• DATA SUPPLIED:
*** Block opens ***

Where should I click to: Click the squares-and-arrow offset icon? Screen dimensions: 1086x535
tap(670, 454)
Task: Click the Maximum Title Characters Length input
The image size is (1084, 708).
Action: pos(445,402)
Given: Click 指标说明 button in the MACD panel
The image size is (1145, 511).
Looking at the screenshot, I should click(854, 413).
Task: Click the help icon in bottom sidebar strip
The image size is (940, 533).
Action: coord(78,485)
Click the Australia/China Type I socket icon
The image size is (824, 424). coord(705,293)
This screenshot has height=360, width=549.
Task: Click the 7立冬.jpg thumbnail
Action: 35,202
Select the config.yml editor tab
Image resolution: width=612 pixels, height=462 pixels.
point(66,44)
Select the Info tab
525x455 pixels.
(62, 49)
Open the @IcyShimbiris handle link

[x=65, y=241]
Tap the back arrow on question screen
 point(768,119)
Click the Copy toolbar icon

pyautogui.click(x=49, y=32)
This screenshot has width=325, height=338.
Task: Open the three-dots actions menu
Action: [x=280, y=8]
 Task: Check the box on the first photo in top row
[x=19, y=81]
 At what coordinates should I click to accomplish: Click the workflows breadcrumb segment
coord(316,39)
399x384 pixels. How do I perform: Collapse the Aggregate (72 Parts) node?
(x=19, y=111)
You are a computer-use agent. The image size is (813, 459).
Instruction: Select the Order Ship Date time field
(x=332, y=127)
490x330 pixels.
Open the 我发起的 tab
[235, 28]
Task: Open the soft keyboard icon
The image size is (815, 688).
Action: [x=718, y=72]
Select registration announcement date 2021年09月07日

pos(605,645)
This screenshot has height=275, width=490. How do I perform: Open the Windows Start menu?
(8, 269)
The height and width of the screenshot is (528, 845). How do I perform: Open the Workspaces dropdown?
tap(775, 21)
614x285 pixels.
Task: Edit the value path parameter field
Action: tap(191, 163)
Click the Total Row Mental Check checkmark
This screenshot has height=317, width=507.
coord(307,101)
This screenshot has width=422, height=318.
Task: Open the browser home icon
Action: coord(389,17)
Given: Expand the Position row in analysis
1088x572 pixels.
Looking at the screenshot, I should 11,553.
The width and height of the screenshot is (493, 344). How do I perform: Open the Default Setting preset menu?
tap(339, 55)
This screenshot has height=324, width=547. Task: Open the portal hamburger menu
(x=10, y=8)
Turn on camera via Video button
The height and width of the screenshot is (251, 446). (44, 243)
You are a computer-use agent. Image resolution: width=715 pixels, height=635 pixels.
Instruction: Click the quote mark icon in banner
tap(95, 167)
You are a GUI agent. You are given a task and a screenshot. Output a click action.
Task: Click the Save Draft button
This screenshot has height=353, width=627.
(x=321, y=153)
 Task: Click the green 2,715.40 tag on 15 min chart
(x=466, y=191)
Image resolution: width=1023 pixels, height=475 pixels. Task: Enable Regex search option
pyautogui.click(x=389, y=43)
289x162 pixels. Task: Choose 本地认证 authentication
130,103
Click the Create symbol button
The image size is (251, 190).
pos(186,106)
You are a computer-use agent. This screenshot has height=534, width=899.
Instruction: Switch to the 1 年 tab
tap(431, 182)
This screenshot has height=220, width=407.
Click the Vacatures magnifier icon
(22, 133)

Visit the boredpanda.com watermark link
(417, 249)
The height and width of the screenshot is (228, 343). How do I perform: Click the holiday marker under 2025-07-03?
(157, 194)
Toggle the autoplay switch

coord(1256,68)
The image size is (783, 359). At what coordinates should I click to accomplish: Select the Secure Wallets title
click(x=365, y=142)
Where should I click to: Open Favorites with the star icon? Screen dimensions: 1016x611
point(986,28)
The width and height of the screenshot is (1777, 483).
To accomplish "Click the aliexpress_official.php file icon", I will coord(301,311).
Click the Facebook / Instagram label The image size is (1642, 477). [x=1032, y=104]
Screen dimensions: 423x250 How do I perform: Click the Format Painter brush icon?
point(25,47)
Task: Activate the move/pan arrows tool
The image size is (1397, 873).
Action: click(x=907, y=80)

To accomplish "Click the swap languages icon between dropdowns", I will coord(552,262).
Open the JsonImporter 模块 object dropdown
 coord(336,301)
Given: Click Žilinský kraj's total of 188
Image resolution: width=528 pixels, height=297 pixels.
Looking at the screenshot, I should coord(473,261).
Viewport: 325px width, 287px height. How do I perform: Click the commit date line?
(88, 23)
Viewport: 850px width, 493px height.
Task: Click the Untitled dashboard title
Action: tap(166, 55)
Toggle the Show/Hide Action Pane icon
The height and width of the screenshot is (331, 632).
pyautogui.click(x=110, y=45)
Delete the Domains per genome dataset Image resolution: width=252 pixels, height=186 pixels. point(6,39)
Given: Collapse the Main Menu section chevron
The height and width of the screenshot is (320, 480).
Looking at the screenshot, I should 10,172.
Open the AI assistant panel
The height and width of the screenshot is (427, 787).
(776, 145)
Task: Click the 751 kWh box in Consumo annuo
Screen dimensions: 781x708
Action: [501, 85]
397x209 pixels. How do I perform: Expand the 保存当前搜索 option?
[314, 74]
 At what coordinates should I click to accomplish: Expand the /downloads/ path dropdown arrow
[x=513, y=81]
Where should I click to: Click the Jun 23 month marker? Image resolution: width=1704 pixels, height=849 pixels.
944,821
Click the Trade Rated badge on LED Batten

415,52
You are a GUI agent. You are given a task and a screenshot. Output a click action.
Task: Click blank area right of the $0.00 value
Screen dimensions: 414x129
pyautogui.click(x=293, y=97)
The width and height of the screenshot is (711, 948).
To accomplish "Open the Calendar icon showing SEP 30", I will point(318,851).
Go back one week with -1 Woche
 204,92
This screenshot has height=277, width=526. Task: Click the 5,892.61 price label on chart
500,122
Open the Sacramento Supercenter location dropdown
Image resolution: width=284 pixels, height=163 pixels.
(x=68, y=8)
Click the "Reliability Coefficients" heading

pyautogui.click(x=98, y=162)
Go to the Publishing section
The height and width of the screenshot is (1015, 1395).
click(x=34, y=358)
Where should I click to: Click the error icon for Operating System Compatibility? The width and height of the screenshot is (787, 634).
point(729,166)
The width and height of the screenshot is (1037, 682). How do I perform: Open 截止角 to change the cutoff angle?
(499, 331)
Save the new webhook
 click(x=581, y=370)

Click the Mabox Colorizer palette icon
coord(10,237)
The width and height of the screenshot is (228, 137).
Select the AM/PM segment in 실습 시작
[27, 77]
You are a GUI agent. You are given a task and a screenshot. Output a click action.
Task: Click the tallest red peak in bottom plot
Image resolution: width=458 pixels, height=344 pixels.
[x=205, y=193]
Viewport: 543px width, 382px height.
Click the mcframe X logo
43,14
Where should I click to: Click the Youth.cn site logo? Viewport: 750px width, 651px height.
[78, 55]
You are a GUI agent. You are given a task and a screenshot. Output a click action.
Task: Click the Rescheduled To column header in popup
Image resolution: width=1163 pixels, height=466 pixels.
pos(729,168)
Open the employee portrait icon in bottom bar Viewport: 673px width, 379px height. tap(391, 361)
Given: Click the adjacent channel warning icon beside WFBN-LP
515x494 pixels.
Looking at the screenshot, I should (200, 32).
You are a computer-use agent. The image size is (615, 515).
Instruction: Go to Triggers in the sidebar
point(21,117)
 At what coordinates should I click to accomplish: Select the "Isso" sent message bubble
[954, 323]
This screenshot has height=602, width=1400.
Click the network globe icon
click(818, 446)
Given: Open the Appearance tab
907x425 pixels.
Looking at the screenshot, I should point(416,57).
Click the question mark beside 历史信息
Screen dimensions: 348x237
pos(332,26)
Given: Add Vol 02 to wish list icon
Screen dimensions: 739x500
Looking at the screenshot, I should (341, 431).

*** Block closes ***

• YOUR GOAL: Copy each line above that contains the word "bottom".

• RESPONSE TO THIS EXERCISE:
Task: Click the help icon in bottom sidebar strip
Task: Click the tallest red peak in bottom plot
Open the employee portrait icon in bottom bar Viewport: 673px width, 379px height. tap(391, 361)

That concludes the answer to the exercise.